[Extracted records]
────────────────────

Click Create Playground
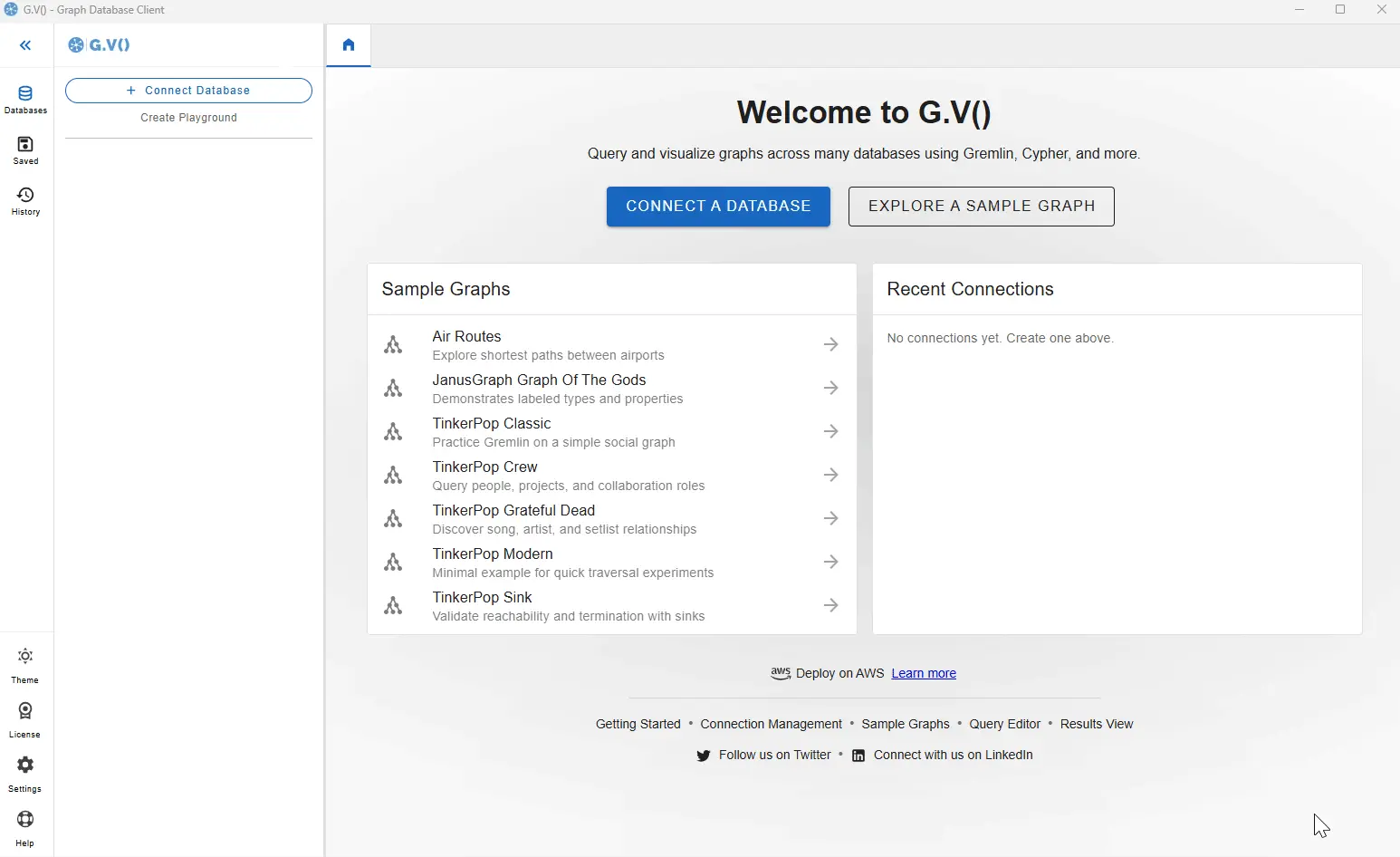 (x=188, y=118)
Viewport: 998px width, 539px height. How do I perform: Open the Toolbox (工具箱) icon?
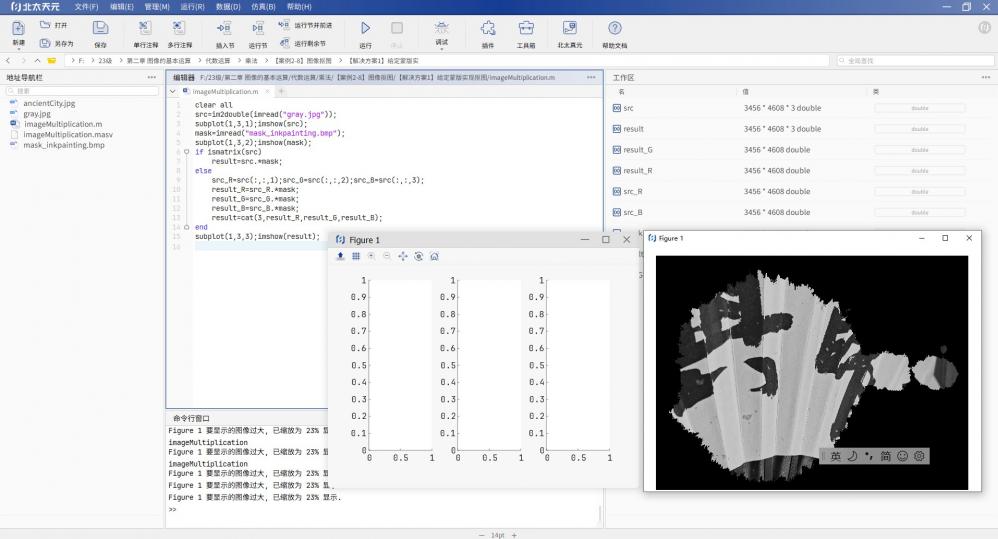[525, 29]
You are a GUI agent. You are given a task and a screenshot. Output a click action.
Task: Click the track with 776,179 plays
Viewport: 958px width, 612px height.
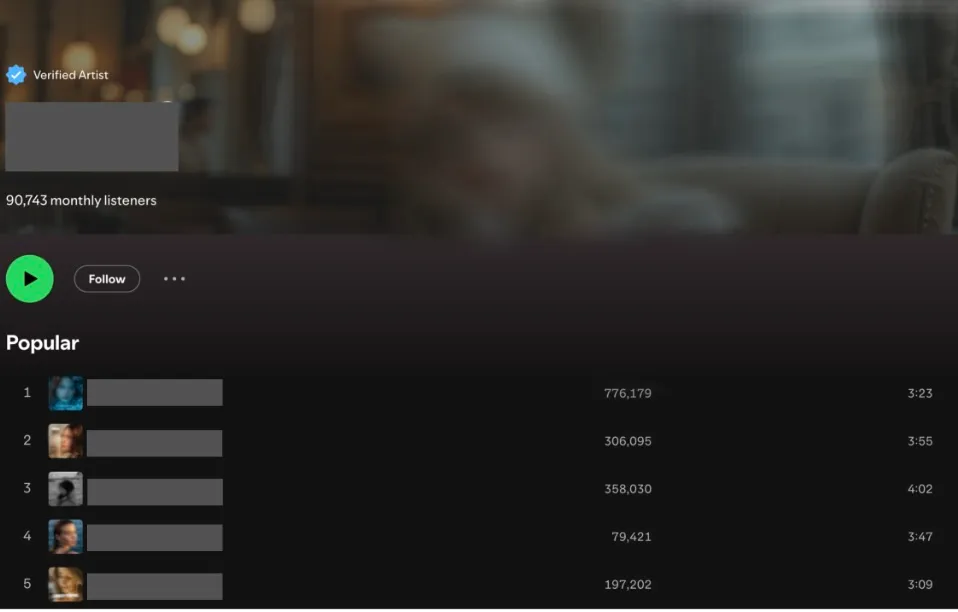coord(479,393)
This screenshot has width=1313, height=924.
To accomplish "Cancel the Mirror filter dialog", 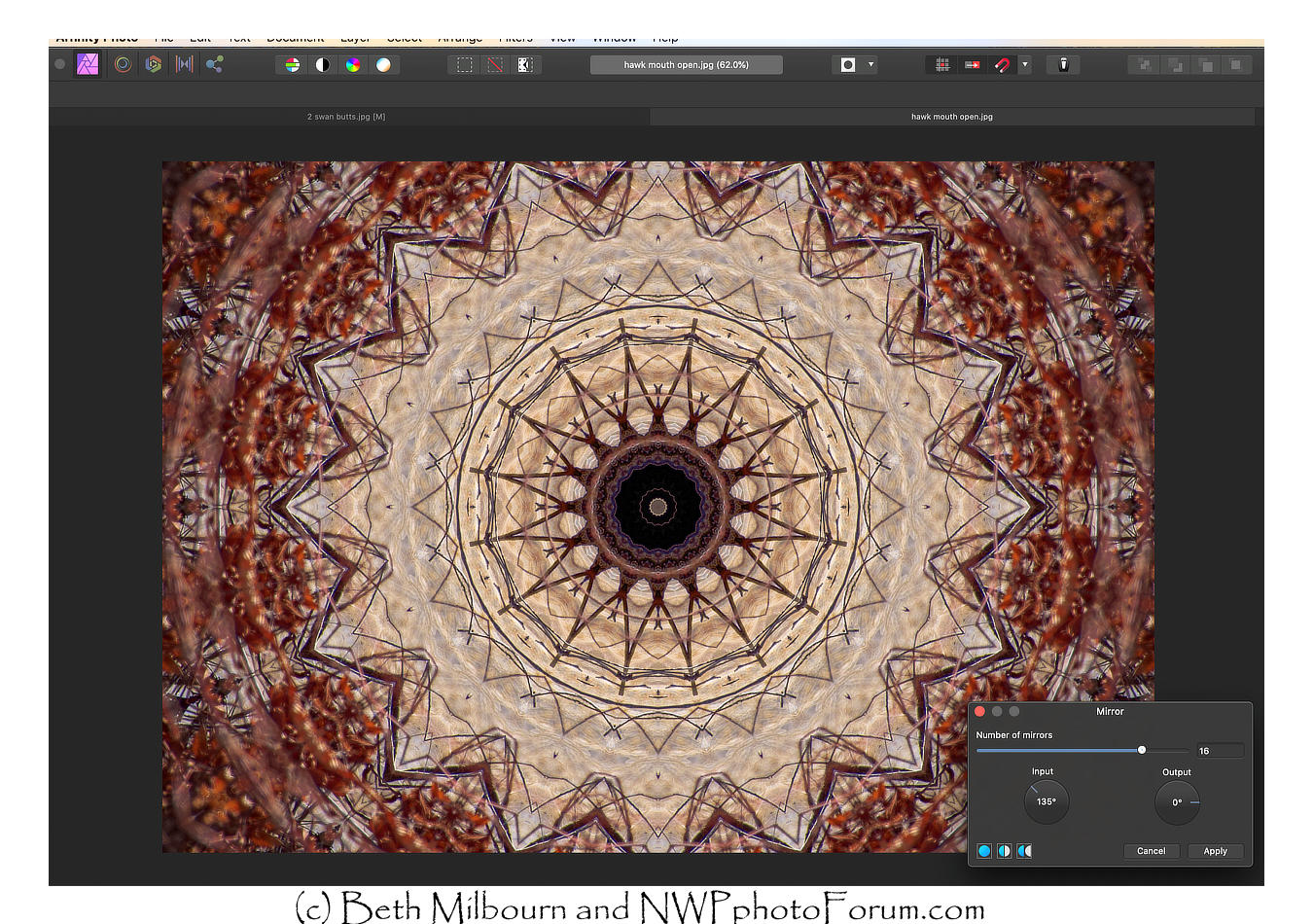I will pos(1151,851).
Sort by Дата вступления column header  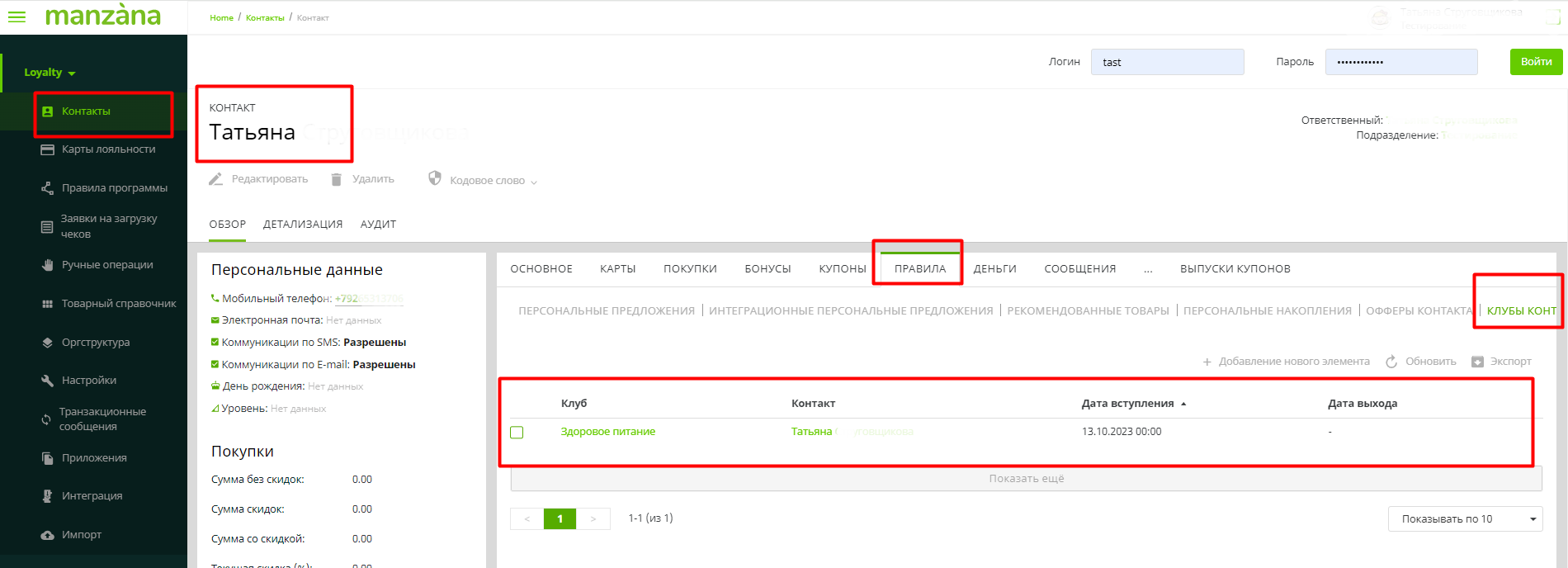(1127, 404)
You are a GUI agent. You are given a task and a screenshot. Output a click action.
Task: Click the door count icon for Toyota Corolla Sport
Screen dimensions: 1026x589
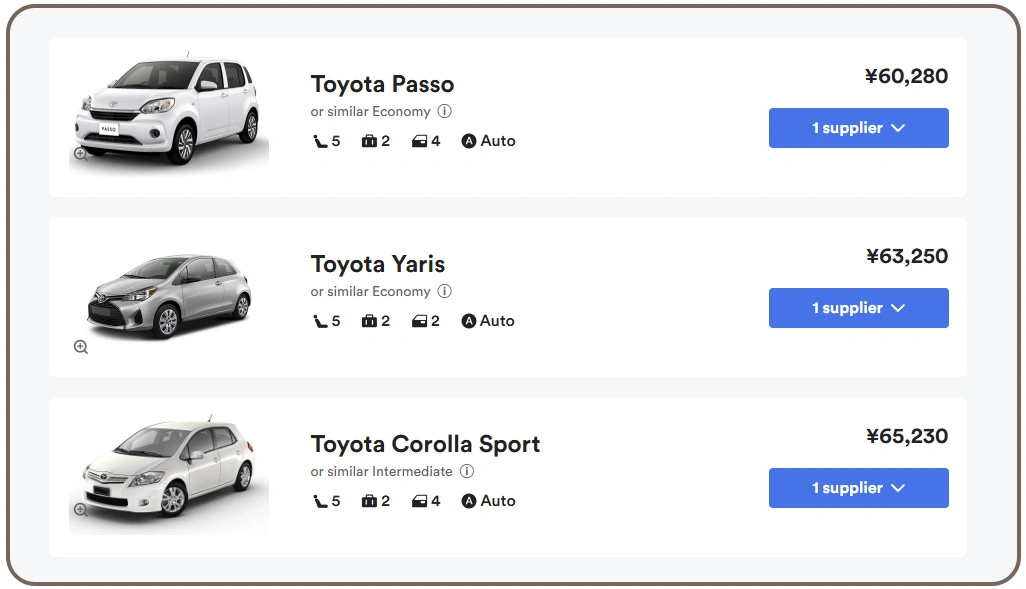click(x=424, y=501)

────────────────────

Give back exactly the lines from the first line of the data through the line with "This screenshot has width=1313, height=924.", pictures excluded.

**Your solution**
Click Create Playground
 (x=188, y=118)
Viewport: 998px width, 539px height. How do I perform: Open the Toolbox (工具箱) icon?
[525, 29]
You are a GUI agent. You are given a task and a screenshot. Output a click action.
Task: Click the track with 776,179 plays
Viewport: 958px width, 612px height.
coord(479,393)
This screenshot has width=1313, height=924.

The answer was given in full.